Unfortunately projectcalico/felix#2882 isn't right because we need Felix to clean up its own XDP state when XDPEnabled is changed from true to false, and the way that works is (like with most Felix config changes):
- initially XDPEnabled is true
- it's changed to false, either in a new pod environment, or in the datastore
- either way, Felix restarts, and XDPEnabled is now false
- now Felix needs to clean up the state that it established when XDPEnabled was true.
I think we need a more surgical change that only cleans up the maps and programs that Felix installed, and not anyone else's XDP programs.
@neiljerram I think the name of the XDP program is could be helpful. Here's the example of my own.
85: sched_cls tag 95c21ac20566da99 gpl loaded_at 2021-07-02T14:29:48+0900 uid 0 xlated 288B jited 186B memlock 4096B 98: socket_filter name _iptables_tstmp tag 2c571d1de4c2e959 gpl loaded_at 2021-07-02T14:38:27+0900 uid 0 xlated 96B jited 75B memlock 4096B 109: xdp name xdp_print_times tag 095a832833cf21f6 gpl loaded_at 2021-07-05T20:37:07+0900 uid 0 xlated 208B jited 142B memlock 4096B
If we can use a specific prefix, for example '__calico'. We will be able to identify which XDP programs can be removed, and which cannot.
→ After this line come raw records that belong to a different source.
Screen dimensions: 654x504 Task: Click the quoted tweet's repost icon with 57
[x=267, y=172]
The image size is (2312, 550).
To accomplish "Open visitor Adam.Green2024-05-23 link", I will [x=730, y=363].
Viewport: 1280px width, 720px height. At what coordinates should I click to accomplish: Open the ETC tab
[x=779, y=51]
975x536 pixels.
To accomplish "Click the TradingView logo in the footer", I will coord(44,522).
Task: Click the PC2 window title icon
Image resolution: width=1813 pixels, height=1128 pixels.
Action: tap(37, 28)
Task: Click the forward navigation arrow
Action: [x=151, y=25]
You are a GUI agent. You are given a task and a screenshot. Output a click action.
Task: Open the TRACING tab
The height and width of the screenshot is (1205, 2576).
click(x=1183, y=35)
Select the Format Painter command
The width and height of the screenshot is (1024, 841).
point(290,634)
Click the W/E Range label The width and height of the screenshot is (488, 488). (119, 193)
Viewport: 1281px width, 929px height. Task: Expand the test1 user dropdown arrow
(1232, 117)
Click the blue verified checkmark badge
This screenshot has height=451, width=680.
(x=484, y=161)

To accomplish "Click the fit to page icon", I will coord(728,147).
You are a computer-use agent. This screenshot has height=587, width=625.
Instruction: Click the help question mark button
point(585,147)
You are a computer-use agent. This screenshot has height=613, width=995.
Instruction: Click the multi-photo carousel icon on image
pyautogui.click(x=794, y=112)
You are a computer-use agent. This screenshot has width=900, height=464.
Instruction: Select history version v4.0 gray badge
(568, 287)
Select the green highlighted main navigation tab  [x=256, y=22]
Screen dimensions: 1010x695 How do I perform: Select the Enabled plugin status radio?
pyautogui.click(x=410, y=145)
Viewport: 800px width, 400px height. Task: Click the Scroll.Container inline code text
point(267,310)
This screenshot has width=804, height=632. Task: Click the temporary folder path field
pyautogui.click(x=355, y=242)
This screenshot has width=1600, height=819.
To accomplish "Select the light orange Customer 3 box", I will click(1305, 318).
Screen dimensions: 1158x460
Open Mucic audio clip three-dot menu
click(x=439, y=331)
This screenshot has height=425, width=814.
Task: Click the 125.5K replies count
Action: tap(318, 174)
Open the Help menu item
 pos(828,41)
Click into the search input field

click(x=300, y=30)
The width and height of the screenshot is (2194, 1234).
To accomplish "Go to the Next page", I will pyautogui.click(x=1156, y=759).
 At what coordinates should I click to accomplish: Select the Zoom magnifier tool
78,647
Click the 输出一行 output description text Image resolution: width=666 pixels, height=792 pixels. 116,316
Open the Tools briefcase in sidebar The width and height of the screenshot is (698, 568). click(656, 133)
@sjh5205 Agreed, you can see the name that we are currently using here:
func getProgName(ifName string) string {
return fmt.Sprintf("prefilter_%s_%s", xdpProgVersion, ifName)
}
The WipeXDP function calls down into RemoveXDP, in bpf/bpf.go, which currently does not check the name of the program before removing it.
@sjh5205 I have the same issue. Are you still working on the change? The v2 PR seems stuck.
Any updates on this? As it seems like the previous PR attempt by @sjh5205 has become stale, I would love to take this over and create a new PR directly in Calico (the Felix fork that was used is deprecated as Felix was moved to Calico itself).